Directors' loans from the bank totalled €179 million at the end of its 2008 financial year, including more than €80 million owed by FitzPatrick, and Anglo Irish said there was likely to be an impairment charge for these loans in its next set of results. It lent a total of €255 million to directors last year.

Anglo said while that guarantee had improved its access to funding markets, its funding position had since been significantly weakened by the string of scandals and ratings downgrades.

An edited version of a report on the banking system commissioned by the Government and carried out by PricewaterhouseCoopers ahead of the nationalisation of Anglo Irish and the recapitalisation of AIB and Bank of Ireland will also be published later this evening. It is likely to paint a picture of the level of exposure faced by the taxpayer following the refinancing scheme.

Speaking today on RTÉ's Morning Ireland, Minister for Justice Dermot Ahern said legal advice from the Attorney General was that the names could not be published.

"The position is that the Attorney General has given advice, very clear advice, in relation to this that the Minister for Finance must ensure confidentiality at all times," he said.

"We're restricted under the central bank act 1942 and indeed subsequent acts where a shareholder must not have information in relation to customers of that bank. As the Minister for Finance is the shareholder on behalf of the taxpayer, that is not allowed and none of the Cabinet have any of this information."

Mr Ahern said if the investors were named, it had to be under due process, and the Office of Corporate Enforcement had to be allowed to do its job.

"From a political point of view, from a Fianna Fáil point of view, it would be far better if these names were out," he said. "What we do want to see is that the wrongdoers - if there are wrongdoers - that they're outed. but we can't out them at the expense of letting them off scot-free if as has been advised that potentially outing them would prejudice subsequent court action."

Tánaiste Mary Coughlan said in the Dáil yesterday that the 10 investors will not be named in either report, citing banking confidentiality conditions.

However, Labour leader Eamon Gilmore said the claims of confidentiality were not backed up by previous judgments of the courts.

"A banker's duty of confidentiality to his clients is not an absolute one. Cases in many common law jurisdictions make it clear that a banker's duty of confidentiality to its clients can be over-ridden where, for instance, fraud is alleged - or where the pubic interest requires it," he said.

Last night, Minister for the Environment John Gormley said the names of the individuals should be made public if it is legally possible.

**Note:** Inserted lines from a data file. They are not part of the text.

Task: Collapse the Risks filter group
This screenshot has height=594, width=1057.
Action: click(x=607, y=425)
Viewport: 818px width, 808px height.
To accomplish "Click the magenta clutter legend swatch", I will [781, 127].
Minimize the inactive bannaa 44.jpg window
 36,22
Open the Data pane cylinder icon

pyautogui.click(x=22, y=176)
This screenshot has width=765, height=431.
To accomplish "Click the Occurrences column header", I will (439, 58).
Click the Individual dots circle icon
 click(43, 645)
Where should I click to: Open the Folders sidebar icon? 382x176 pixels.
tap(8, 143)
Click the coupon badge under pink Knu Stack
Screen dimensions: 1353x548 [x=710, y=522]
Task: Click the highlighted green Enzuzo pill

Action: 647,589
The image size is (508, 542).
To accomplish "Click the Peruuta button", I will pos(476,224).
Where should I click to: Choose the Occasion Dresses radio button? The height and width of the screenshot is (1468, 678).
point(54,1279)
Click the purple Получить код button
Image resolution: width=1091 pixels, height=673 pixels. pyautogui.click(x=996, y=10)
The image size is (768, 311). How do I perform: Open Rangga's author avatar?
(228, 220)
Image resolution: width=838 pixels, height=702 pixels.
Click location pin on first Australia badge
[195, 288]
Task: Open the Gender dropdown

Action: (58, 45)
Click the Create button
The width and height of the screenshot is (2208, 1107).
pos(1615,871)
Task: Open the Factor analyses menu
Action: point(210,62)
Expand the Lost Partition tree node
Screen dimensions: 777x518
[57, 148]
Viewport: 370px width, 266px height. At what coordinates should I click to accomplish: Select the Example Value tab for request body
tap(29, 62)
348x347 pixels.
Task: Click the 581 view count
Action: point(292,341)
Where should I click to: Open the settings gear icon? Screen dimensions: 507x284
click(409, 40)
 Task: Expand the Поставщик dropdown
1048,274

A Government spokesman said consideration was being given as to whether it was possible to get the names from a source other than the Financial Regulator, or make the disclosure in another way.

Fine Gael leader Enda Kenny last night called for the 10 to be named, saying taxpayers deserved to know who they were bailing out.

Mr Ahern this morning accused Mr Kenny of "whipping up political hysteria" instead of pulling together with other political parties. "They now have a leader who is in effect putting his own political interest and his party's interest before the national interest.

“All he's interested in really is building up the political hysteria in relation to this. Thousands of people have lost their jobs and the political parties need to be pulling together rather than fighting over an issue," he said.